Task requirements » Find the lines below holding the word "agent" and copy each of them.
------ Supplied entries
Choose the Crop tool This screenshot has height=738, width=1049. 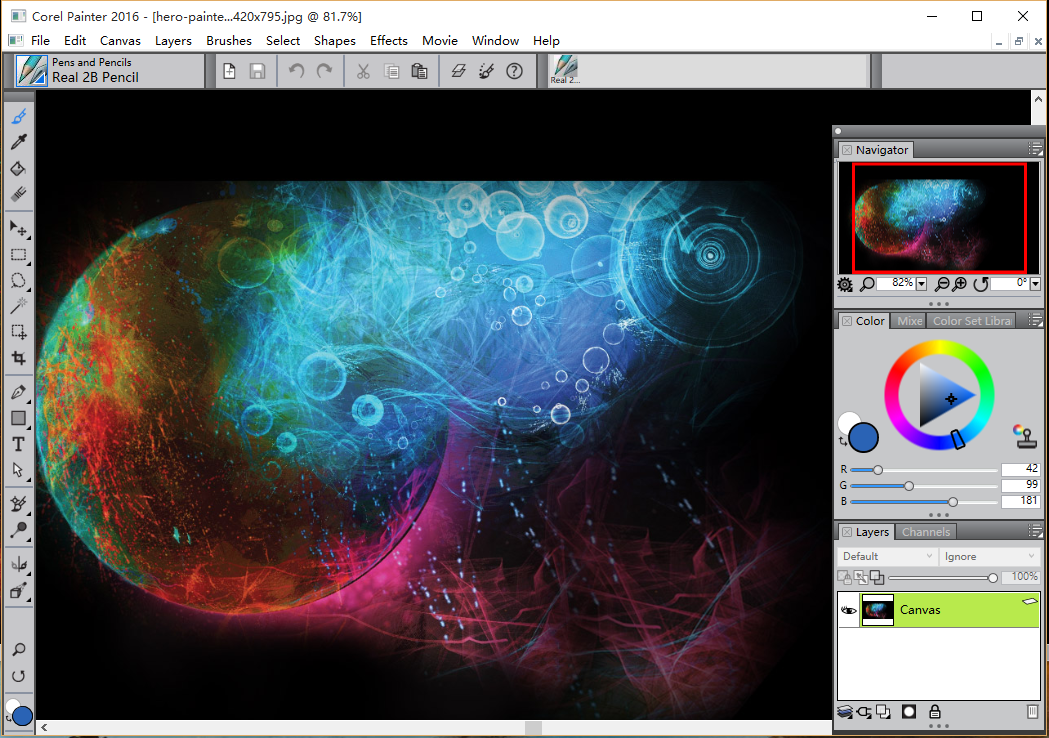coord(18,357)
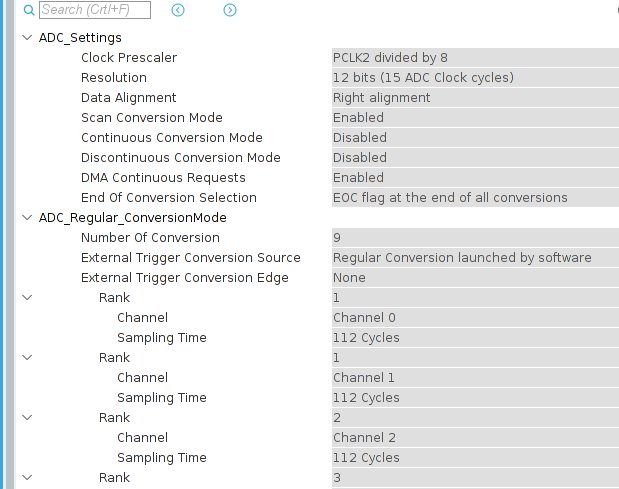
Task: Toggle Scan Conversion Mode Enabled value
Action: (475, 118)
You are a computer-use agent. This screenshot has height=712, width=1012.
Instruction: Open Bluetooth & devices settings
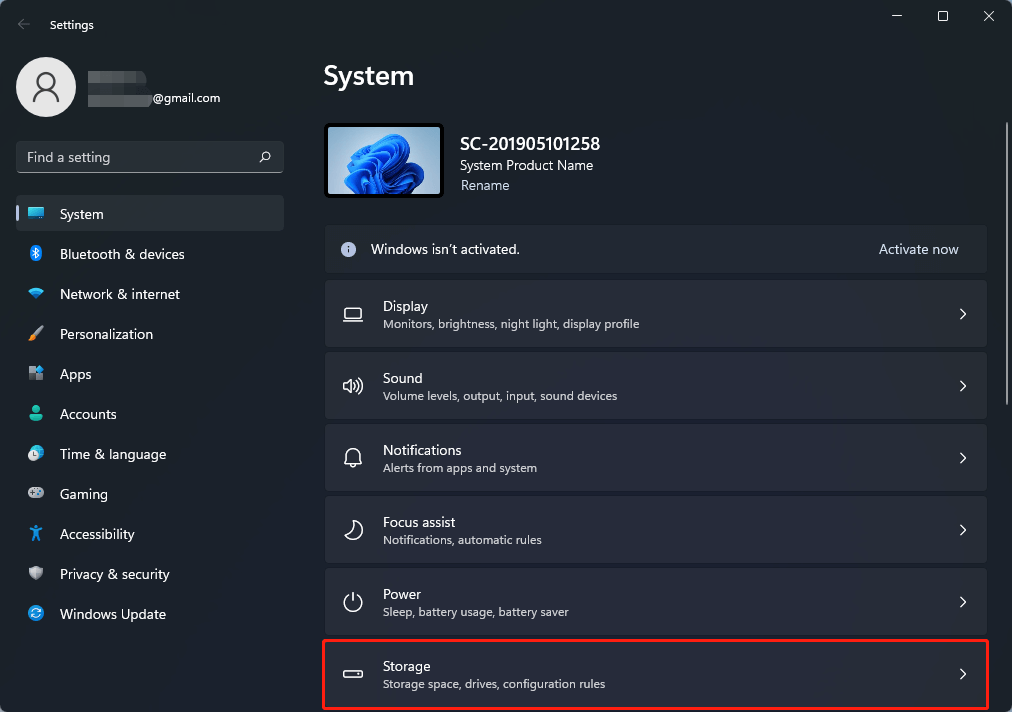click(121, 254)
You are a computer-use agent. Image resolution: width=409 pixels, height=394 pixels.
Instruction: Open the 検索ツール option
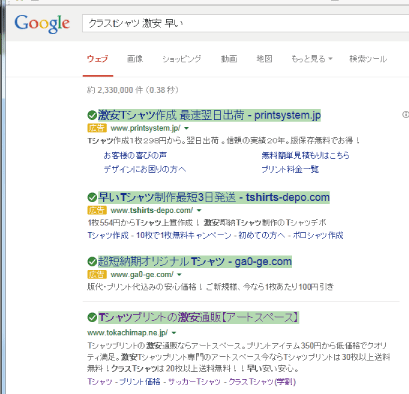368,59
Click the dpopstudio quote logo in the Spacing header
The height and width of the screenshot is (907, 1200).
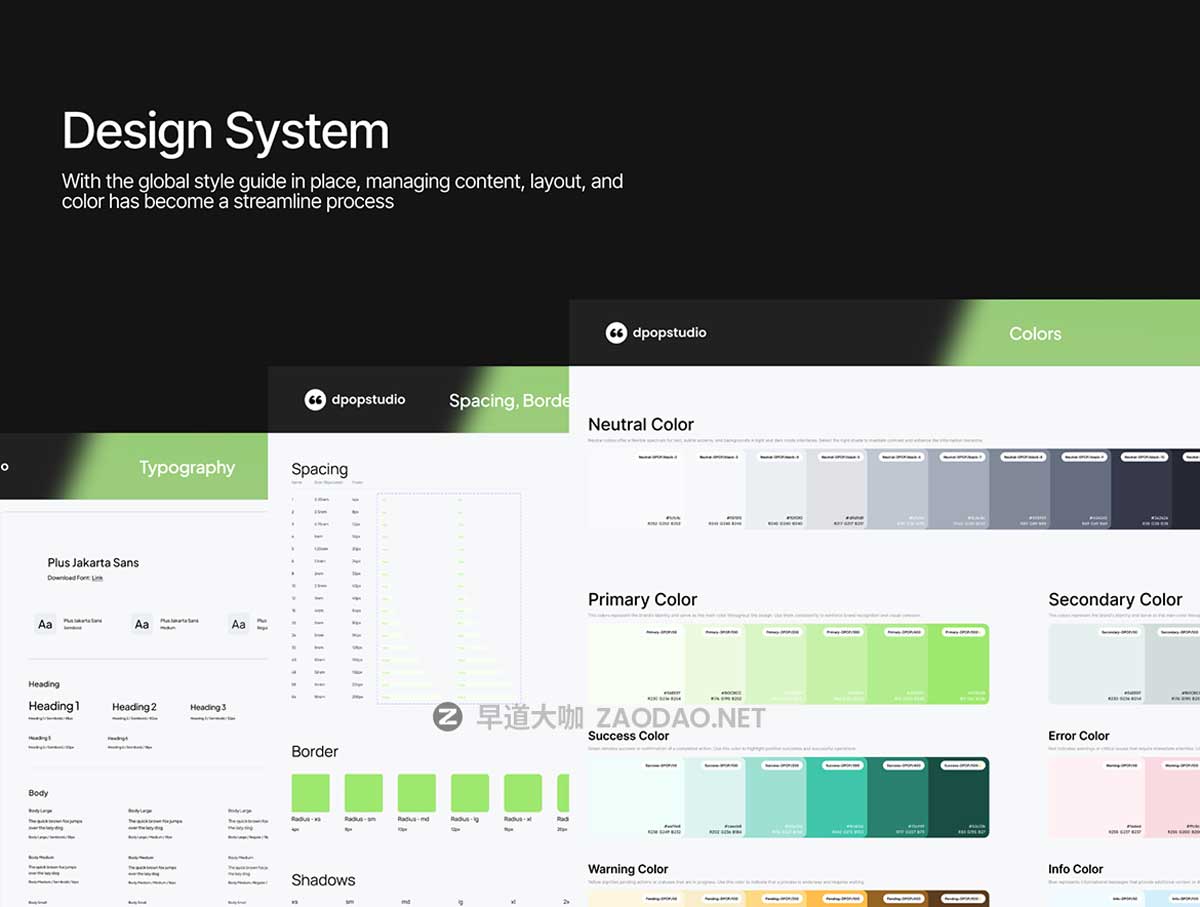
------------
Solution for this problem »
You are a computer-use agent. This screenshot has height=712, width=1012.
You are a computer-use agent. Image resolution: width=409 pixels, height=394 pixels.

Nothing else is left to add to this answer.